Like Theodor Fontane (1819-1898), Jacob Burckhardt (1818-1897) entertained serious reservations about the legitimacy and consequences of the war against France in 1870-71. A Swiss historian of art and culture, particularly the Renaissance, Burckhardt held a professorship in Basel from 1858 until his retirement in 1893. In 1872, he was offered the renowned chair of history formerly held by Leopold von Ranke at the University of Berlin, but he didn’t hesitate in declining the offer: “In Basel,” he remarked, “I can say what I like.” The following excerpts are from four letters that Burckhardt wrote to Friedrich von Preen (1823-1894). Burckhardt had met Preen back in 1864, during one of his walks in the neighborhood of Lörrach in the Black Forest. Preen was prefect of the district, a civil servant of the old school.
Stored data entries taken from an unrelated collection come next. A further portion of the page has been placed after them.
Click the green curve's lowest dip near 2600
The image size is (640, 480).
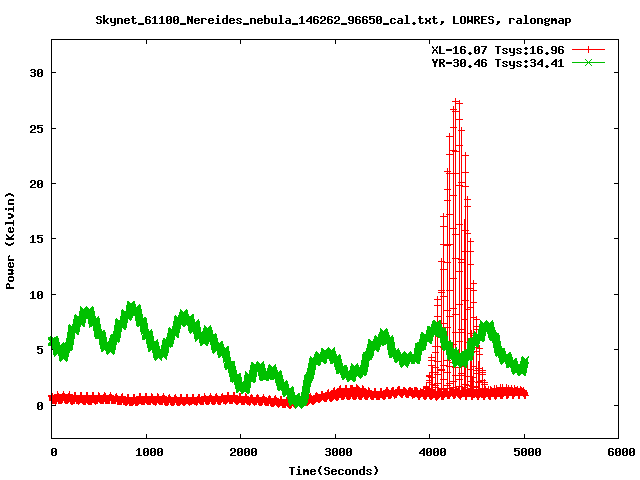(x=296, y=402)
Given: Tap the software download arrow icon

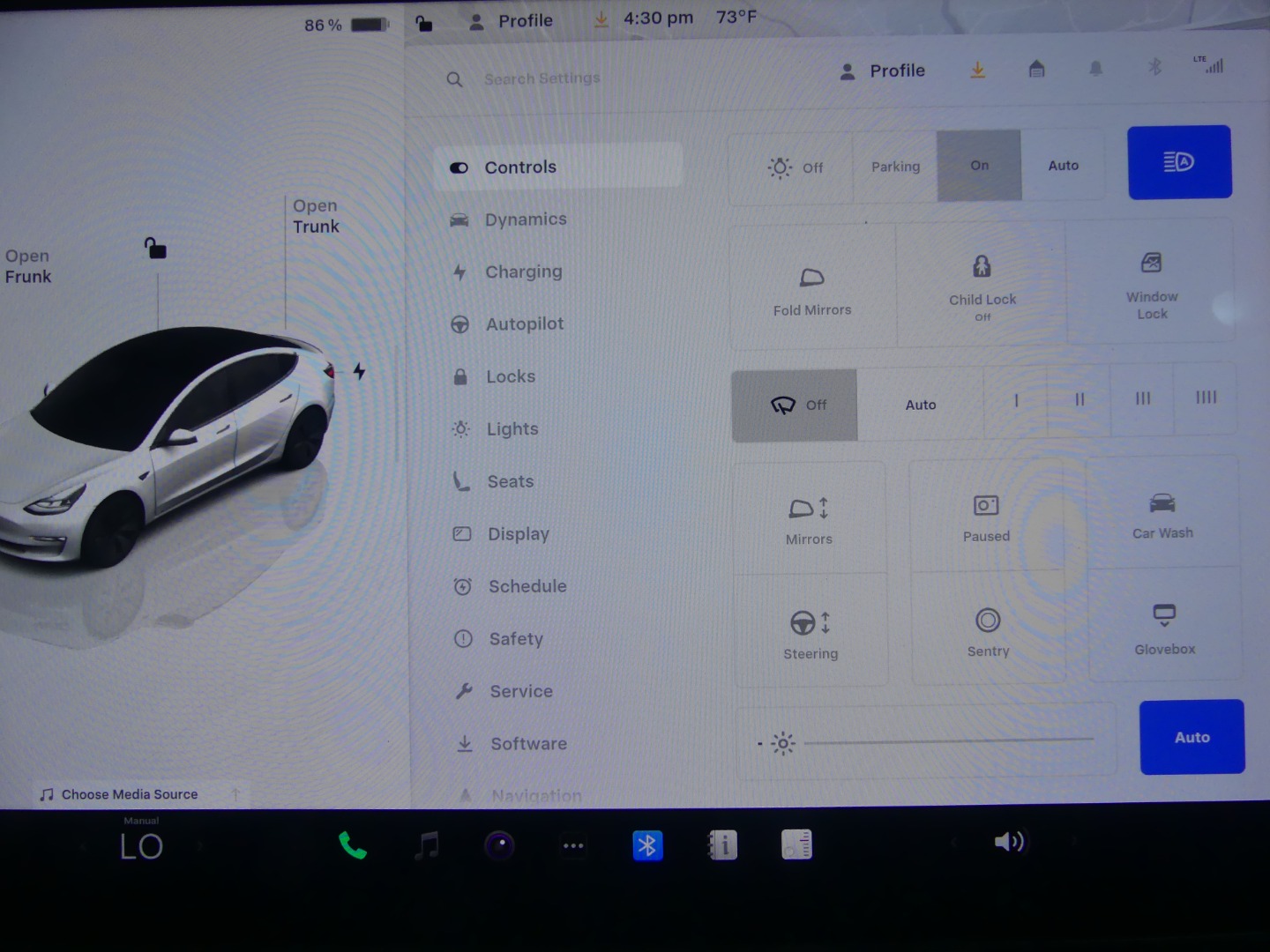Looking at the screenshot, I should coord(977,70).
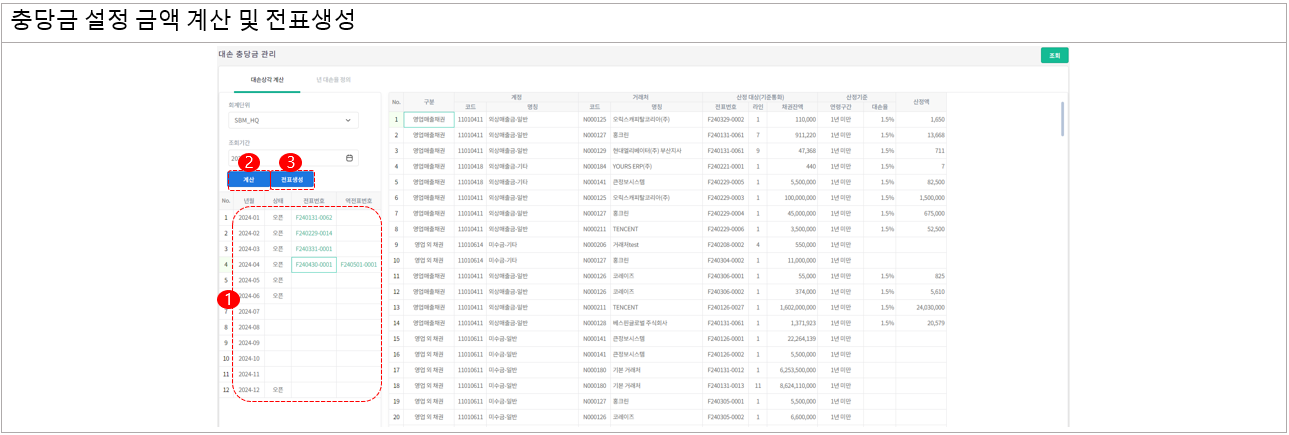Select the F240430-0001 voucher cell
This screenshot has height=435, width=1289.
[x=313, y=264]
In these letters, Burckhardt voices his uneasiness about Germany’s aspirations to become a great power in Europe after its victory over France. “O, my dear friend,” he writes, “where will it all end?” He also mentions the “new politics,” which might demand an “absolutist regime” to counteract the effects of universal manhood suffrage and the rising tide of militarism in state and society.

print version     return to document list previous document      next document

page 1 of 3


I. To Friedrich von Preen, Basel, September 27, 1870


[Esteemed Sir and Friend]

[ . . . ]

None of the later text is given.